Dh 82 Tiger Moth crashes and crowd beats survivors

Talk about adding injury to... well, injury. The family of a South African pilot whose Tiger Moth crashed into traffic near Johannesburg this week says they weren't aware their son was attacked by an angry mob following the crash, until they saw the news on a website. That leads some to wonder whether the alleged attack even took place.



Glen Simpson was flying Wednesday with passenger Johan van Vuuren onboard when the lightweight vintage plane impacted the road for unknown reasons, striking several vehicles. Simpson's passenger, and the driver of a taxi struck by the plane, were killed.

SAPA reports another 23 people were injured in the crash, including Simpson. But not all his injuries may have come from the accident.

Reports on a news website implied Simpson was "attacked by angry commuters... His father Mike told 702 Eyewitness News that angry commuters started kicking Simpson after the accident, while he was still strapped to his seat. A witness confirmed that commuters had attacked the injured pilot."

That was news to Simpson's family, according to SAPA. Authorities are still sorting out the facts of the alleged attack.

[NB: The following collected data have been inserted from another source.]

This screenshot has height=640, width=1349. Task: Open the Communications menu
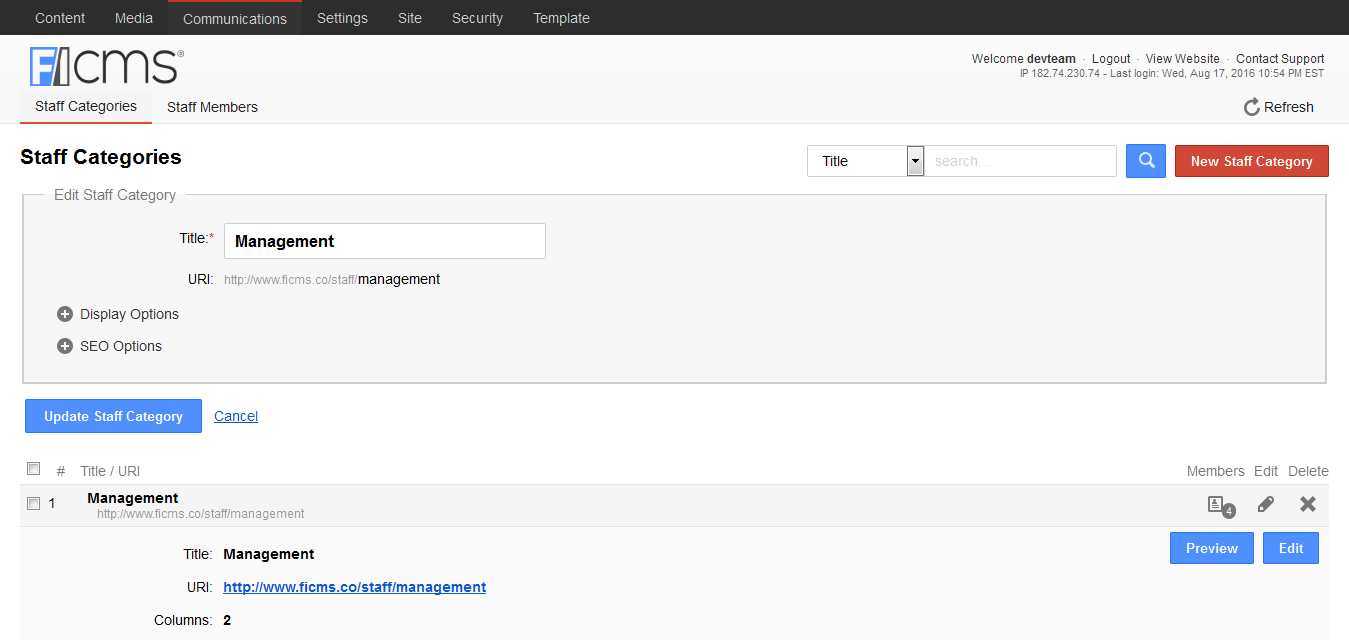click(234, 18)
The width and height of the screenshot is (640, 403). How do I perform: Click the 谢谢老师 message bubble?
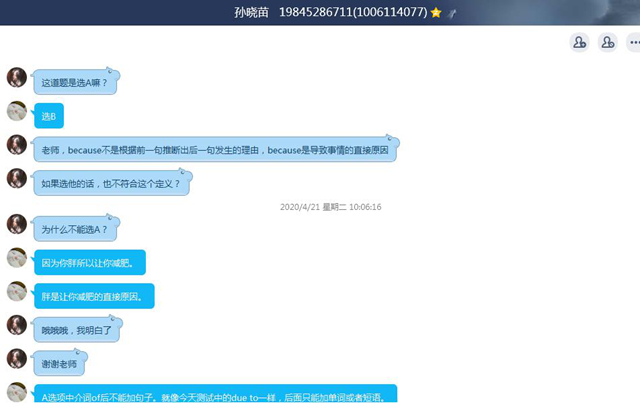click(x=60, y=363)
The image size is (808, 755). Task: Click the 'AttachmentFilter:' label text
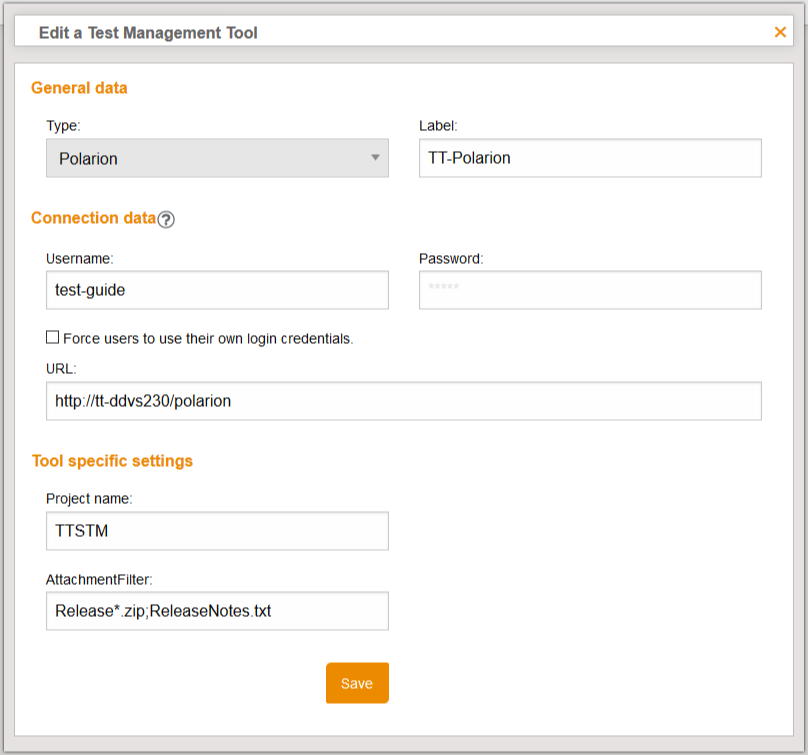pyautogui.click(x=97, y=579)
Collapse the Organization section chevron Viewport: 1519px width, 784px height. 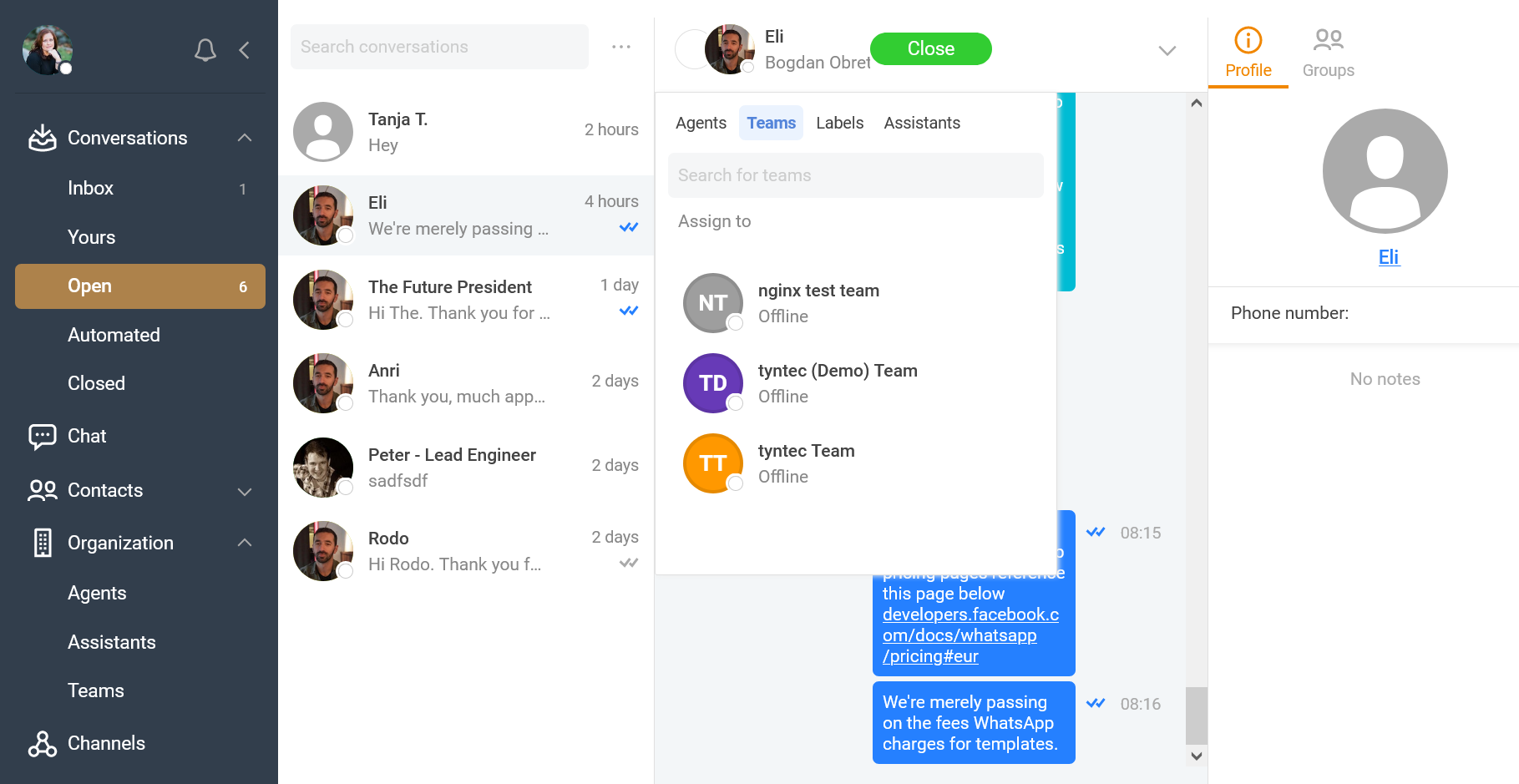coord(245,543)
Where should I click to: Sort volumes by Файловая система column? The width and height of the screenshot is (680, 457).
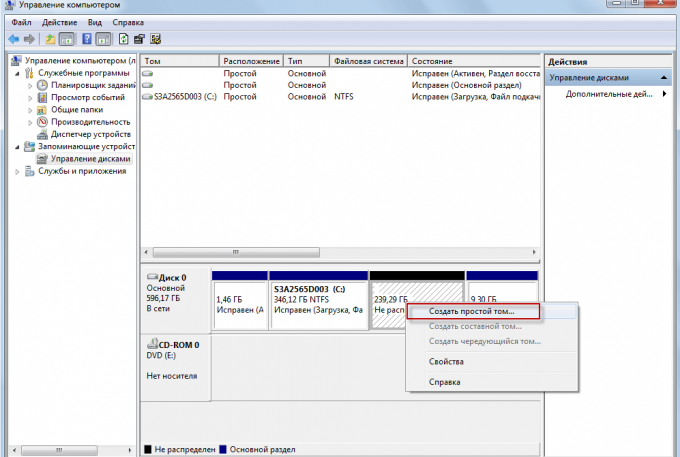[368, 61]
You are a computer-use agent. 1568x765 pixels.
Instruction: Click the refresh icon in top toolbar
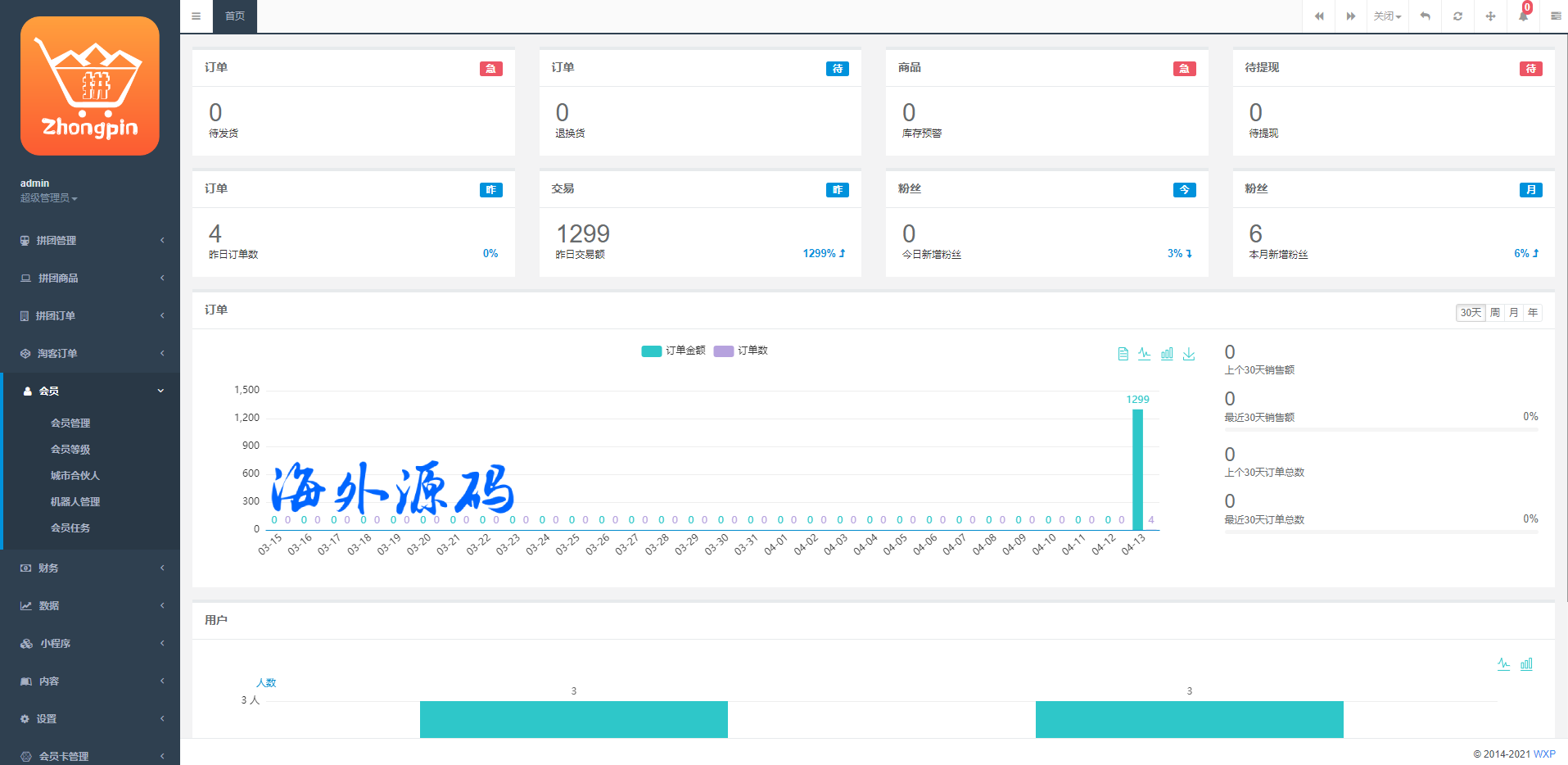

"We are still investigating the accident and will have to call in various experts along the way," said Civil Aviation Authority spokesperson Phindi Gwebu, reports The Star. "But the minimum time we are looking at until completion is three months."

Meanwhile, Simpson is said to be recovering in a local hospital... doing well but still in pain, according to a hospital worker


----------



## DerAdlerIstGelandet (Sep 16, 2007)

Why the **** would someone do that?


----------



## ccheese (Sep 16, 2007)

That is plain crasy..... 

Charles


----------